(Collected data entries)
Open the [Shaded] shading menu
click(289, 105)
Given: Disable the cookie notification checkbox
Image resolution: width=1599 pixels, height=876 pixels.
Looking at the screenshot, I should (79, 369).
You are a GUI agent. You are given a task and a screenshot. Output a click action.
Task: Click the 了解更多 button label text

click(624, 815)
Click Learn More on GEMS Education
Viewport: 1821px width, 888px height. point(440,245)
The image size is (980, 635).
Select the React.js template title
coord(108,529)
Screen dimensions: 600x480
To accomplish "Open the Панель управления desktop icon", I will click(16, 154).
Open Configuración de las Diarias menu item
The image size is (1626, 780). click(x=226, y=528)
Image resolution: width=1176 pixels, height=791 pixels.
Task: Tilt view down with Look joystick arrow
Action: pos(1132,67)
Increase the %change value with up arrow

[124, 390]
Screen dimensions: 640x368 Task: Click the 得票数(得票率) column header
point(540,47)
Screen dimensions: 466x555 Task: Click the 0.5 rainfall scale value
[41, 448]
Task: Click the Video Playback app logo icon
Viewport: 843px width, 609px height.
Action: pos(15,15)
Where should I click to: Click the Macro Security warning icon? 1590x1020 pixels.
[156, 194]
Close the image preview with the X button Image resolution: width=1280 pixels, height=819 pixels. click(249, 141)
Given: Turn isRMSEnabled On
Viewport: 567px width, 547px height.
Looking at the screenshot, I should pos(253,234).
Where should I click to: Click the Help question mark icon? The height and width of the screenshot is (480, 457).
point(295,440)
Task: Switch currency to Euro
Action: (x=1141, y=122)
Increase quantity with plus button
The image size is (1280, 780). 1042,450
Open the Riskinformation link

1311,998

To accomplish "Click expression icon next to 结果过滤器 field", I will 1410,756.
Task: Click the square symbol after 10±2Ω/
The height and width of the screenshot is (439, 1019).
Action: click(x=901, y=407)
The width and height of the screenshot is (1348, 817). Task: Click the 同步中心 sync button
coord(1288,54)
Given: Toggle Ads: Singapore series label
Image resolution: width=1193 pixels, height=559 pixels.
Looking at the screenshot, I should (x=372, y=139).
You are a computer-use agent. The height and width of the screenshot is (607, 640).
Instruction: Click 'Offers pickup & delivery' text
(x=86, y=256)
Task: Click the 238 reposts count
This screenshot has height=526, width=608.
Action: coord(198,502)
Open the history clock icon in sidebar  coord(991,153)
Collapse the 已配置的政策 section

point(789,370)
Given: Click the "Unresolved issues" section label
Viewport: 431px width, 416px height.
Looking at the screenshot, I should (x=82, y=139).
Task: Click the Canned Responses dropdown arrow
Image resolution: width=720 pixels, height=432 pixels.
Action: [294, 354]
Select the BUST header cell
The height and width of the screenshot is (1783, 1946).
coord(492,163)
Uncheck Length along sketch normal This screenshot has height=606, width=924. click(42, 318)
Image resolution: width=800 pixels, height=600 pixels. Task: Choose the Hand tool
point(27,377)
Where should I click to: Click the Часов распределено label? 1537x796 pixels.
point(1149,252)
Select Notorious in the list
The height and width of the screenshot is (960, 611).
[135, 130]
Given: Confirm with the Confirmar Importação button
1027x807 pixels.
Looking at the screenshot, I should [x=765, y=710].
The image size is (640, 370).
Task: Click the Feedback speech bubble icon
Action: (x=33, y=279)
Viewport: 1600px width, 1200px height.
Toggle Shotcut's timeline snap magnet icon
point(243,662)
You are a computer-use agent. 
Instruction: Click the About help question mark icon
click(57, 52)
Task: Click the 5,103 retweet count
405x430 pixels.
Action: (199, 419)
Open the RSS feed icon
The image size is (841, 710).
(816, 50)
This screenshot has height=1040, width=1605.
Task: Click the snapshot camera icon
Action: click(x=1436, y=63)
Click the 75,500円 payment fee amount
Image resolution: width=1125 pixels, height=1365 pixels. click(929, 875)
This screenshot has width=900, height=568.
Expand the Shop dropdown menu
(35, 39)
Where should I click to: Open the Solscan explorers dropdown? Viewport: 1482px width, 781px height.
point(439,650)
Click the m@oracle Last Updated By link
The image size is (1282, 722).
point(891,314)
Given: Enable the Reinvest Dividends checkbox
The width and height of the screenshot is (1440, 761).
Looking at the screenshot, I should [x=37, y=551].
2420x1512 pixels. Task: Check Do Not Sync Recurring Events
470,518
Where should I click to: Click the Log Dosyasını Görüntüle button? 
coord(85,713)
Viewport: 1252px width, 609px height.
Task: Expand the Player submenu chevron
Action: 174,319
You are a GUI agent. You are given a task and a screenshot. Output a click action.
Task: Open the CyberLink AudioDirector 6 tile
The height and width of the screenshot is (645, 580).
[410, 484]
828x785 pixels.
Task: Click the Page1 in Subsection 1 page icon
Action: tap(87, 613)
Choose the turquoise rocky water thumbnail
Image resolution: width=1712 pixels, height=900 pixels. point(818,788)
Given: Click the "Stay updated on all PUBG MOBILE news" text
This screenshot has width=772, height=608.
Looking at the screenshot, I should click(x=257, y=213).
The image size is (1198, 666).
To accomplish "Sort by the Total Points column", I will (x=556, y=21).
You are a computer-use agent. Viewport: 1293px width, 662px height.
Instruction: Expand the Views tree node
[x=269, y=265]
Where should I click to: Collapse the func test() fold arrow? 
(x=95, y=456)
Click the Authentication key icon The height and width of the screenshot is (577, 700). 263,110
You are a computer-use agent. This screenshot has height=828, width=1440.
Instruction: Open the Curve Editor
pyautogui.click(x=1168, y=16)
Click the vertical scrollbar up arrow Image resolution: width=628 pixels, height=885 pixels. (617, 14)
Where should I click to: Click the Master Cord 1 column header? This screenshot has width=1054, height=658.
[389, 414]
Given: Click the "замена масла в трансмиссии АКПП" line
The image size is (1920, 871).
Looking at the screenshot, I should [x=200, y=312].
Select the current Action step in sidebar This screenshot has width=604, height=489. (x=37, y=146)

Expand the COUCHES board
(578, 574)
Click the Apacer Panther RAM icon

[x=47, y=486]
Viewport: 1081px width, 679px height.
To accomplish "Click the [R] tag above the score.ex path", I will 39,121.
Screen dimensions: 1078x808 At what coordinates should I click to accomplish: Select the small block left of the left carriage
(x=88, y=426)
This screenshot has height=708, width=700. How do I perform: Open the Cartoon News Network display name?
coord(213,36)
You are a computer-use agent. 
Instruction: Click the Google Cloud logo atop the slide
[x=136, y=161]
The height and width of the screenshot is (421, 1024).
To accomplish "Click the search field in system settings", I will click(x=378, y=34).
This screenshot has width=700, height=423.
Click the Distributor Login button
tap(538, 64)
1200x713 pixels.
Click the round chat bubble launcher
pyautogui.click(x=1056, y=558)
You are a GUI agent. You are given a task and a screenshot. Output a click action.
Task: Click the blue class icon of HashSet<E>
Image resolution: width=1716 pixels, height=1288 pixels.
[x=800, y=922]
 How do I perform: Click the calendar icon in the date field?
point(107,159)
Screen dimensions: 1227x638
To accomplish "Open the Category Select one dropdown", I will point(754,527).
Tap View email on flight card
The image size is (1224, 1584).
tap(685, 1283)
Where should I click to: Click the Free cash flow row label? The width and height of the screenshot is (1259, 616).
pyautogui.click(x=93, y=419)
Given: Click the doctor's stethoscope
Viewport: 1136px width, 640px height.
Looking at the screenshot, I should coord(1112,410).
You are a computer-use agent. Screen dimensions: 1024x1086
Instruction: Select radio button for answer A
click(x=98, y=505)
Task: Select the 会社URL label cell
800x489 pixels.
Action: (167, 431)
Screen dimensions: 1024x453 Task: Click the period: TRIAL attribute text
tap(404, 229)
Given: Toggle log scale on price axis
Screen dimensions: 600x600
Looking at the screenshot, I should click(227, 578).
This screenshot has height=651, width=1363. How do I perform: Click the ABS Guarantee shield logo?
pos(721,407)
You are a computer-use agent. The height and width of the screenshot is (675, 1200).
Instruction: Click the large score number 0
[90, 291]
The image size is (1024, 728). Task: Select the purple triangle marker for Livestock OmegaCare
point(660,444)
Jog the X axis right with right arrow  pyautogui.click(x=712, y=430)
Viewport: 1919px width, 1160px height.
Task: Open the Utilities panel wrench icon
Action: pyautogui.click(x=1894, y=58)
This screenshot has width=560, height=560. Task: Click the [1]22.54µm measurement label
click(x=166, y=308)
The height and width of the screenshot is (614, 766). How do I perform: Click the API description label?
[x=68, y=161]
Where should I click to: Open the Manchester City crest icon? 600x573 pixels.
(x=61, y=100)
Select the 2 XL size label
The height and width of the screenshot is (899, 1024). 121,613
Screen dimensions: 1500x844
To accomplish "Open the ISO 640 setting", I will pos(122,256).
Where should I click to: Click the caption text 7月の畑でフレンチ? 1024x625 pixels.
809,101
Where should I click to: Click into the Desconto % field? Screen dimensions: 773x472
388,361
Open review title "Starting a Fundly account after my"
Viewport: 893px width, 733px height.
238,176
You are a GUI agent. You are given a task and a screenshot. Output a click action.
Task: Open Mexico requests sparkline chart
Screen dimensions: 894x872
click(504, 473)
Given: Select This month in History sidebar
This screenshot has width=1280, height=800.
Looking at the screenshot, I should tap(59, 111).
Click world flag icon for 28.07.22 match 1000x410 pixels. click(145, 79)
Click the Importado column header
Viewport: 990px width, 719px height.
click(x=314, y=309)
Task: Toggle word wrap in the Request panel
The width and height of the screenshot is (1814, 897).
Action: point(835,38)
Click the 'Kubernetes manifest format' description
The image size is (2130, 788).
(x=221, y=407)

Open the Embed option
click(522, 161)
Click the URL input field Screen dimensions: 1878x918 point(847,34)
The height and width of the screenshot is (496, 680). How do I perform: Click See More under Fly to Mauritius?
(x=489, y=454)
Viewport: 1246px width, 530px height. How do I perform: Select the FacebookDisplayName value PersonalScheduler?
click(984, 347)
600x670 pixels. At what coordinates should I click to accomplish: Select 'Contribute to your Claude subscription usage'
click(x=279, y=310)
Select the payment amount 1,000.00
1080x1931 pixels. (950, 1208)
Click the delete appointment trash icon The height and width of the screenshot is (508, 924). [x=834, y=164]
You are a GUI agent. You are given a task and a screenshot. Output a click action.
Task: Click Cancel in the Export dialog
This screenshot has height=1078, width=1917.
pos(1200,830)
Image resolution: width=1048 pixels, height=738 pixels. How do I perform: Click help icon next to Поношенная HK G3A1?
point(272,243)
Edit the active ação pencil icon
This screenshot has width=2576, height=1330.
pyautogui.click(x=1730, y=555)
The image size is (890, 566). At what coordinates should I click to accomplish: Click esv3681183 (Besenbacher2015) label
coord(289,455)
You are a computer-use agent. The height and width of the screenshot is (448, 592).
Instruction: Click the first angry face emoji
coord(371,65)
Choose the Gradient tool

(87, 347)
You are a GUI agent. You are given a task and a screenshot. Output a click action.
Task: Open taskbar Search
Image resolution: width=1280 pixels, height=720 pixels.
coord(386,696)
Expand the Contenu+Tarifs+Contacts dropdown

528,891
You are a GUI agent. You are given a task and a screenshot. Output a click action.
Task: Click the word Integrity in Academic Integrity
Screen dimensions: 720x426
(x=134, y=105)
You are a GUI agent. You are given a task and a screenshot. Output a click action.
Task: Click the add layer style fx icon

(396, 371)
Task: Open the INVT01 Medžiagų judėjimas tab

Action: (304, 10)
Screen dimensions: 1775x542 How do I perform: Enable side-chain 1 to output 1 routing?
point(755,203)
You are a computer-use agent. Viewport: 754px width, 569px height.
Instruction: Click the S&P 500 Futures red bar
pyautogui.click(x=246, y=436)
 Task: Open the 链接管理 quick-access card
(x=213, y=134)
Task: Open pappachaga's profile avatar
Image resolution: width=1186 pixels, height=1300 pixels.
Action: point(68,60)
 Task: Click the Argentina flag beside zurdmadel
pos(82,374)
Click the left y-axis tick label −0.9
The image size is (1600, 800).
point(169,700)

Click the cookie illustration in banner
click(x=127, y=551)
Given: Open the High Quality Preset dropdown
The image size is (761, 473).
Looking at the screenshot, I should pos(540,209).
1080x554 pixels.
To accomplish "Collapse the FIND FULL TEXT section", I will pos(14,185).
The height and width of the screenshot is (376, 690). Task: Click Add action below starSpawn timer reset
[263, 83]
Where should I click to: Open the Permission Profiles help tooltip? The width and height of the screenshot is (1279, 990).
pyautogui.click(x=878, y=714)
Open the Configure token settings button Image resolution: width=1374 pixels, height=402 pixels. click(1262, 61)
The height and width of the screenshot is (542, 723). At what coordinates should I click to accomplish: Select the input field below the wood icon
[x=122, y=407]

**TASK DIRECTIONS**
The entries above hold the needed span. Transcribe exactly the lines from the one with "2420x1512 pixels. Task: Check" to the one with "updated on all", both included.

**TASK RESULT**
2420x1512 pixels. Task: Check Do Not Sync Recurring Events
470,518
Where should I click to: Click the Log Dosyasını Görüntüle button? 
coord(85,713)
Viewport: 1252px width, 609px height.
Task: Expand the Player submenu chevron
Action: 174,319
You are a GUI agent. You are given a task and a screenshot. Output a click action.
Task: Open the CyberLink AudioDirector 6 tile
The height and width of the screenshot is (645, 580).
[410, 484]
828x785 pixels.
Task: Click the Page1 in Subsection 1 page icon
Action: tap(87, 613)
Choose the turquoise rocky water thumbnail
Image resolution: width=1712 pixels, height=900 pixels. point(818,788)
Given: Click the "Stay updated on all PUBG MOBILE news" text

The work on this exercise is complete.